In the link below tere's a picture of the two of them at about that age.

https://the-line-up.com/martha-moxley-and-the-boy-who-was-convicted-of-killing-her-27-years-later

In the 1990s, Michael told investigators from Sutton Associates—a Nassau County (New York) investigative firm that Rucky Skakel hired in 1992 to re-investigate the Moxley murder—that Martha declined his invitation to come with them to Sursum Corda, citing her 9:30 p.m. curfew. Michael and Martha made plans to go trick-or-treating the following night. With that, Rush Jr. backed the car out onto the street and headed off to Sursum Corda with his brothers John and Michael and his cousin, Jimmy, leaving Helen Ix, Martha, Geoff, and Tommy standing in the driveway.
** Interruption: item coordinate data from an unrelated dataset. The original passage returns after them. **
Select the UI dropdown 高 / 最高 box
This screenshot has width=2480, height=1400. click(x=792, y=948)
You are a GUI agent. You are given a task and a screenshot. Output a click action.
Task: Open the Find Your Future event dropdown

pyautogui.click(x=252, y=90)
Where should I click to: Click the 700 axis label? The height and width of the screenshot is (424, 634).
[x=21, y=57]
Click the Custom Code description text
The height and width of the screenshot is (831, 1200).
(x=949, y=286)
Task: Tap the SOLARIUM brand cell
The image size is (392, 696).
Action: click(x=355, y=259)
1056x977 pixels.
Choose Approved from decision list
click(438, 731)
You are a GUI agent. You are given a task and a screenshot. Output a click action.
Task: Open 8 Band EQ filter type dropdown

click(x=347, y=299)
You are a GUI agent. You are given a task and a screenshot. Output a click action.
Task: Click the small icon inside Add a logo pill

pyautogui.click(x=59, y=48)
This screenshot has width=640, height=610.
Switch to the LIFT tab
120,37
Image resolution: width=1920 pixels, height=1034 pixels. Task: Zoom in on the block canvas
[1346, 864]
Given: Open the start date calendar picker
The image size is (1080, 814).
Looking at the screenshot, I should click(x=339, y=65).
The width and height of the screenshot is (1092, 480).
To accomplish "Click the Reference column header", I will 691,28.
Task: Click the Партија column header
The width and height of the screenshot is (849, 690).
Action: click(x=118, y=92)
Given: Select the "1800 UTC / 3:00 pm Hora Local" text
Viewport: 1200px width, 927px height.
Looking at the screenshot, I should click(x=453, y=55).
The facts of this departure and the occupants of the car have never been plausibly disputed. Tommy and Jimmy told this to police in 1975. John did as well; on December 9, 1975, he passed a polygraph administered by Connecticut State Police, asking him, “On October 30, from 9:30 to 10:30 P.M., were you with Mike, Rush, and James Terrien?” Georgeann Dowdle, Jimmy Dowdle’s sister (of the same first name as their mother, Georgeann Terrien), told police in November 1975 that she remembered seeing John, Michael, Rush Jr., and her brother arriving at Sursum Corda “just before 10:00 P.M.” A 1992 police report confirms the approximate time of the Lincoln’s departure from the Skakel home, as well as the four occupants of the car.

A few minutes after the Lincoln exited the driveway (around 9:20 P.M.), Helen Ix and Geoff decided to leave. Helen testified in 2002 that she felt like a “third wheel” because Martha and Tommy became “playful … flirtatious” at the end of the darkened driveway. Helen also had a 9:30 P.M. curfew. “It was time to go home,” she testified. It was the last time she saw her friend Martha alive.